De rechtbank zal aldus een bedrag van € 27.289,- in mindering brengen op het berekende voordeel.
[medeveroordeelde2] en [medeveroordeelde3]
Het voorgaande doet zich ook voor in verband met doorbetalingen aan medeveroordeelden [medeveroordeelde2] en [medeveroordeelde3] .
Veroordeelde heeft een partner, [medeveroordeelde2] , die tevens medeveroordeelde is in het onderzoek Rykiel. Ook ten aanzien van haar is een ontnemingsrapport opgemaakt (proces-verbaalnummer 30-604717, blz. 364 t/m 380 ontnemingsdossier). Dit rapport vermeldt op blz. 378:
“ [medeveroordeelde2] maakt sinds 1 mei 2010 gebruik van creditcards welke zijn gekoppeld aan creditcards van [veroordeelde] . In de periode 2010-2013 heeft zij voor een bedrag van in totaal € 181.604,11 aan uitgaven gedaan.”

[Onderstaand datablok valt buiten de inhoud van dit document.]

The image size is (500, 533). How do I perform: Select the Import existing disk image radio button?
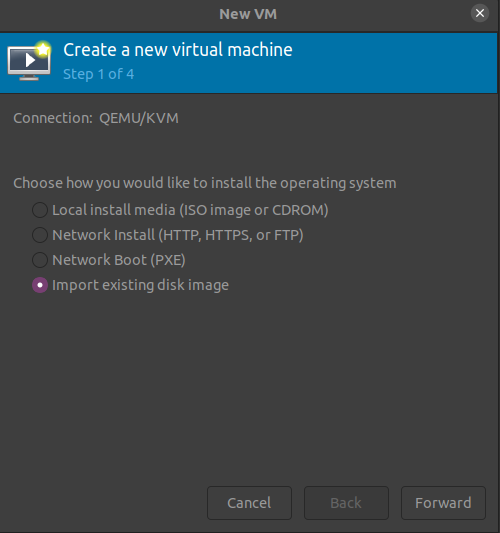coord(40,285)
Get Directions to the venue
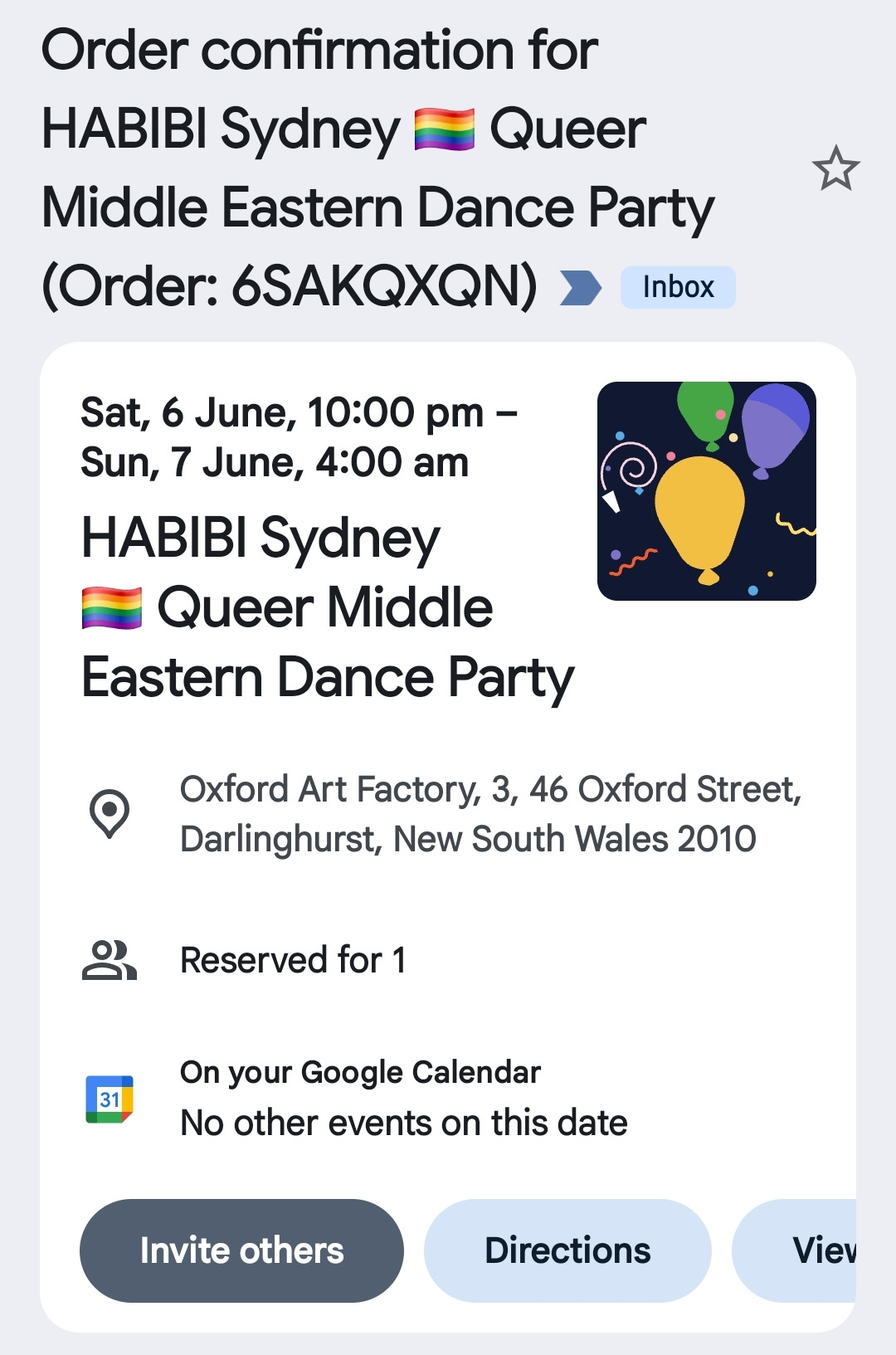 567,1250
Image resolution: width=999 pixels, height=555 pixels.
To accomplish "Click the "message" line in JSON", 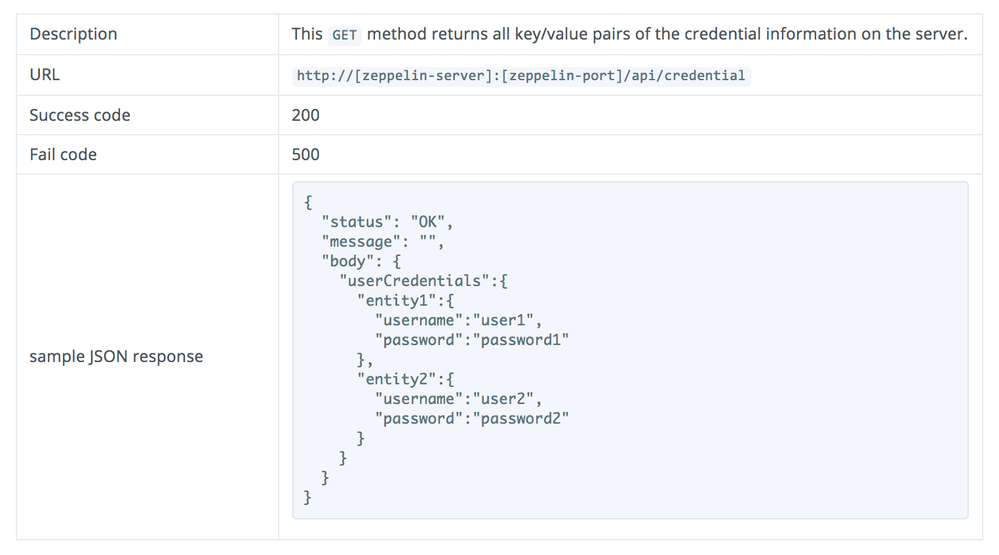I will (382, 242).
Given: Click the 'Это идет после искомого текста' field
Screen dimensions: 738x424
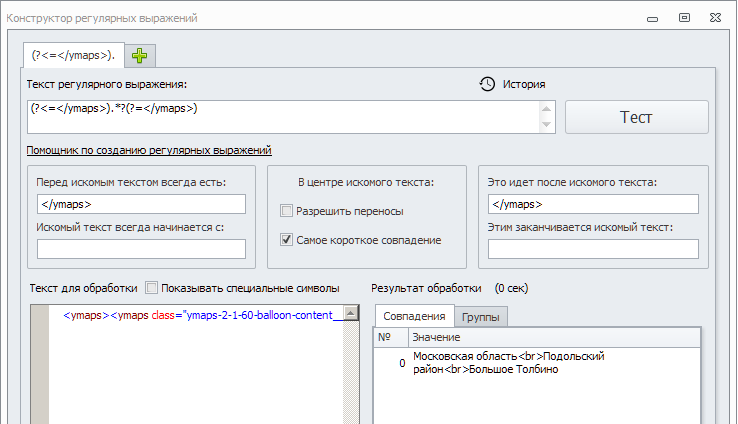Looking at the screenshot, I should [x=592, y=204].
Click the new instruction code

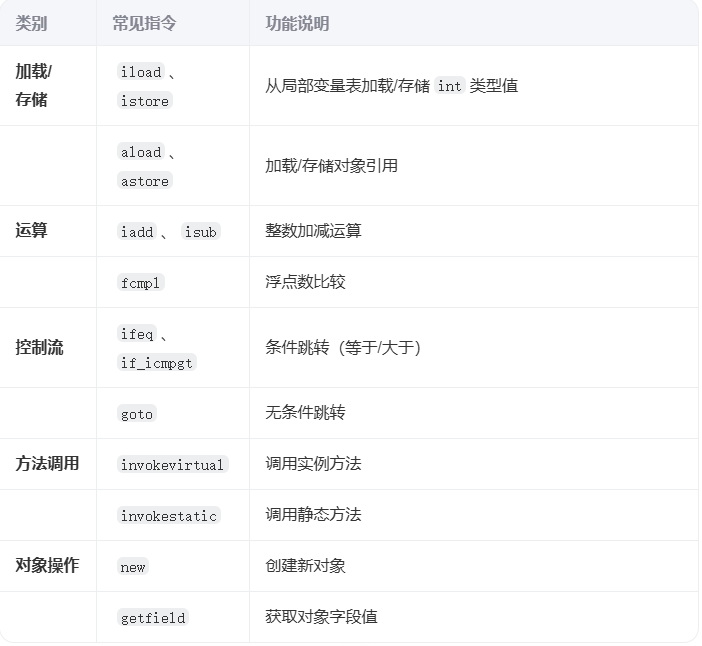click(x=133, y=566)
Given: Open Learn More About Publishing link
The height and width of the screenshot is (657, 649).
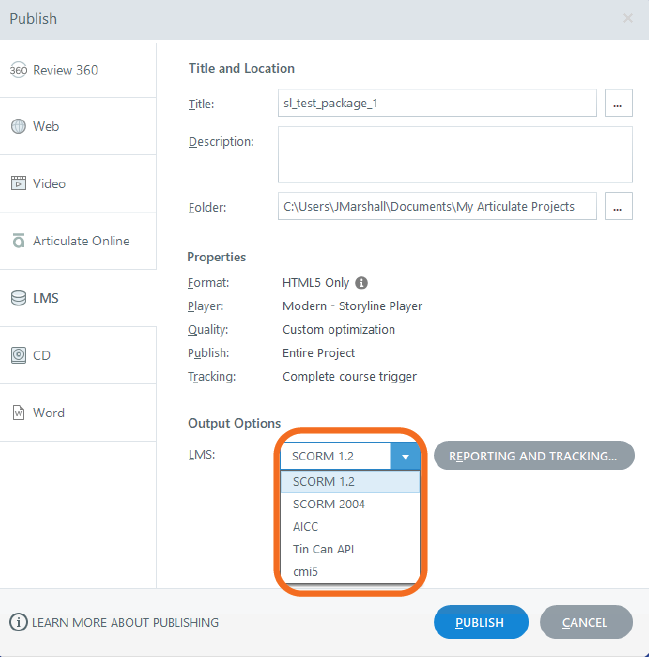Looking at the screenshot, I should click(125, 622).
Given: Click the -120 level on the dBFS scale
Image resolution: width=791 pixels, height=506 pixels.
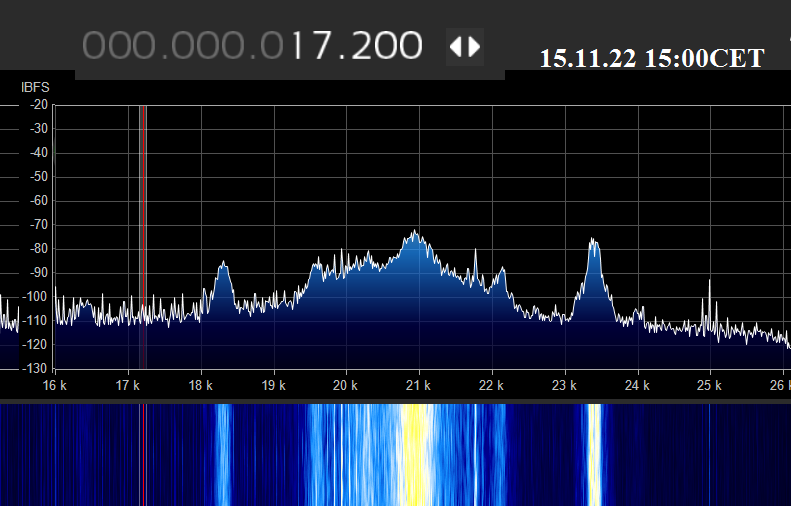Looking at the screenshot, I should [36, 345].
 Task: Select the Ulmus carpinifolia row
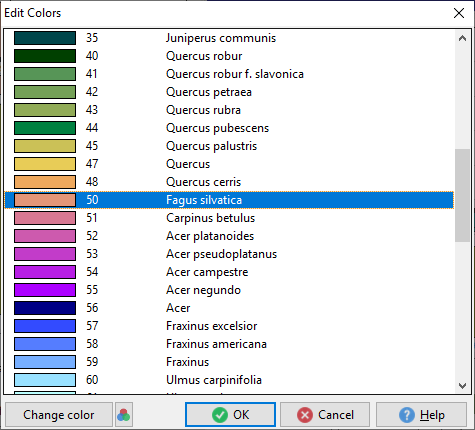coord(229,380)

De rechtbank rekent deze uitgaven als wederrechtelijk verkregen voordeel toe aan [medeveroordeelde2] , omdat zij de betreffende creditcard uitgaven heeft gedaan en die aan haar ten goede zijn gekomen. De rechtbank is in verband daarmee van oordeel dat het bedrag van € 181.604,11 in mindering dient te worden gebracht op de voordeelsberekening van veroordeelde.

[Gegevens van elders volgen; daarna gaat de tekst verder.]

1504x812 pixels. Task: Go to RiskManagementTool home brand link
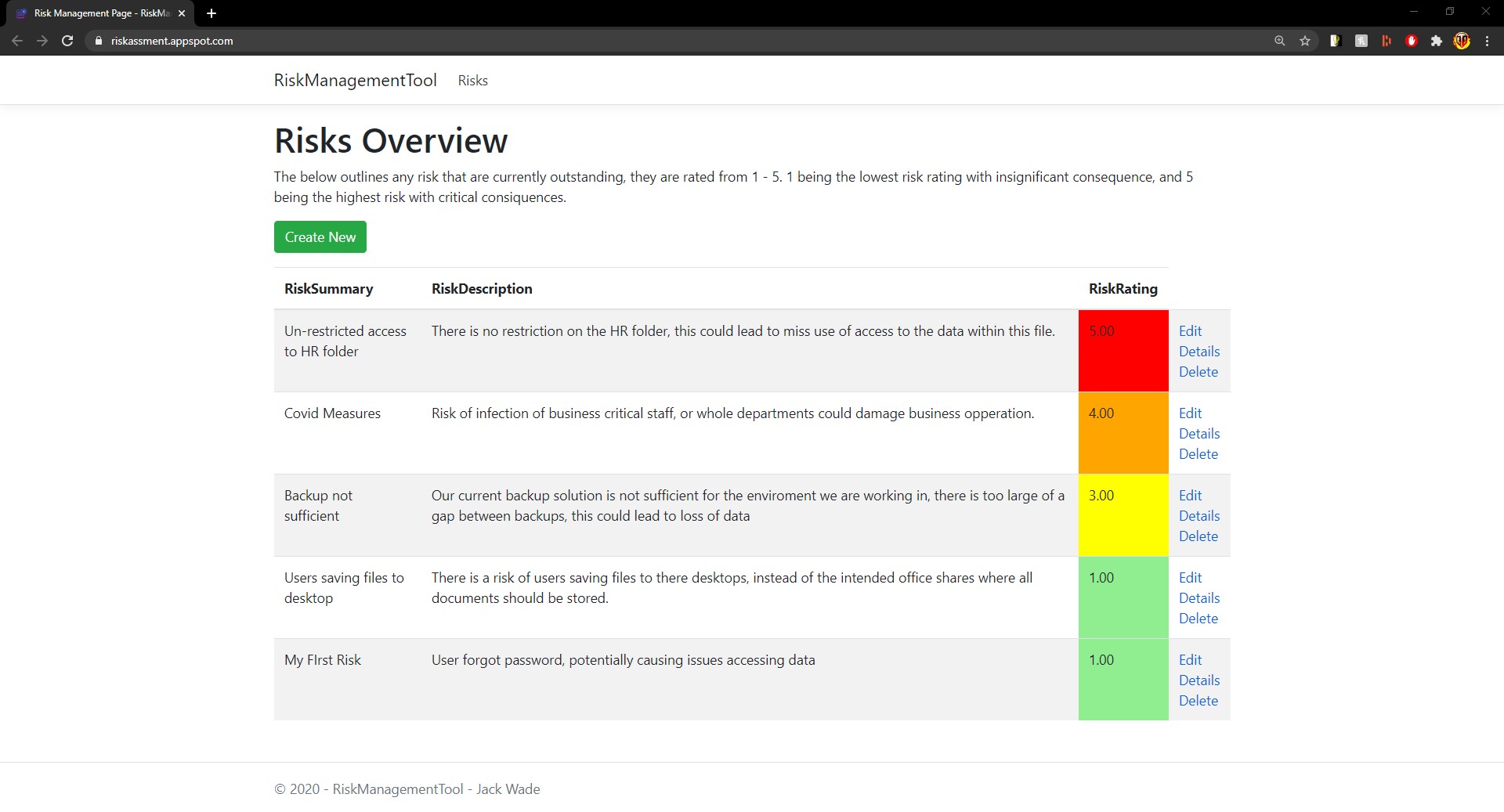[x=355, y=81]
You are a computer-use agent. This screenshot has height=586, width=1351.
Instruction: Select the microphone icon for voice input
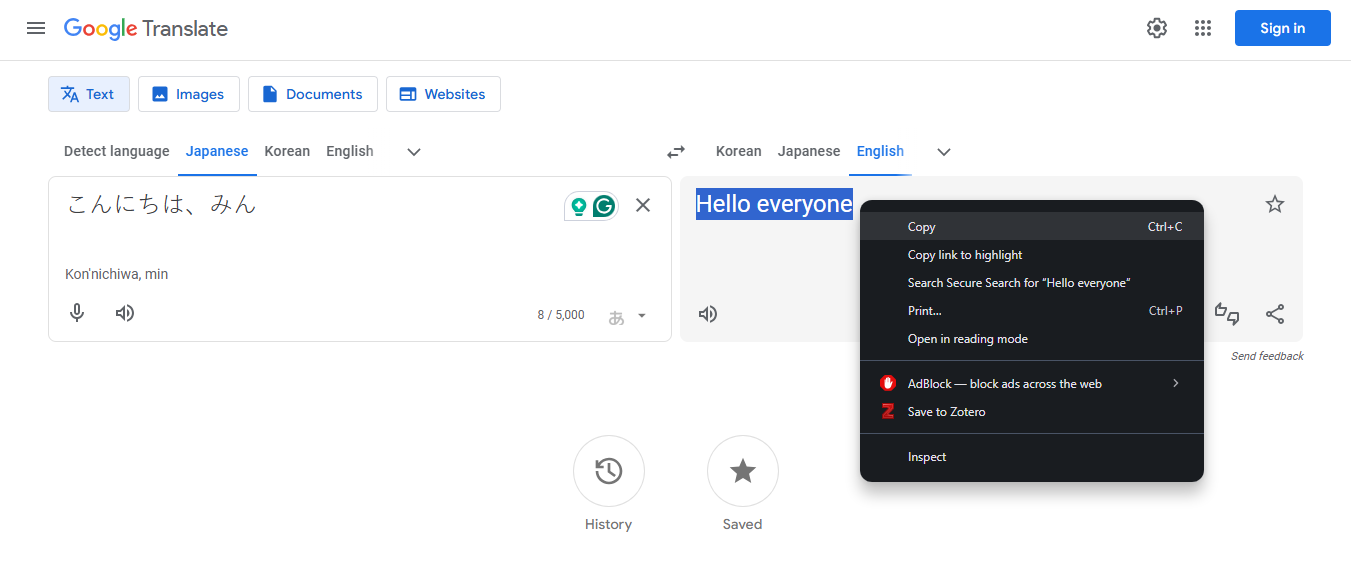click(77, 313)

Veroordeelde heeft een ex-partner, [medeveroordeelde3] , die tevens medeveroordeelde is in het onderzoek Rykiel. Ook ten aanzien van haar is een ontnemingsrapport opgemaakt (proces-verbaalnummer 30-603668, blz. 381 t/m 410 ontnemingsdossier). Op basis van dat ontnemingsrapport (blz. 406 ontnemingsdossier) en de onderliggende spreadsheets heeft de rechtbank vastgesteld dat veroordeelde een deel van zijn verdiensten als partneralimentatie heeft (door)betaald aan [medeveroordeelde3] . Het gaat om € 87.071,61. De rechtbank heeft in de ontnemingszaak van [medeveroordeelde3] geoordeeld dat dit bedrag moet worden toegerekend aan [medeveroordeelde3] als voordeel dat zij heeft genoten. Dit bedrag dient daarom in mindering te worden gebracht op de voordeelsberekening van veroordeelde.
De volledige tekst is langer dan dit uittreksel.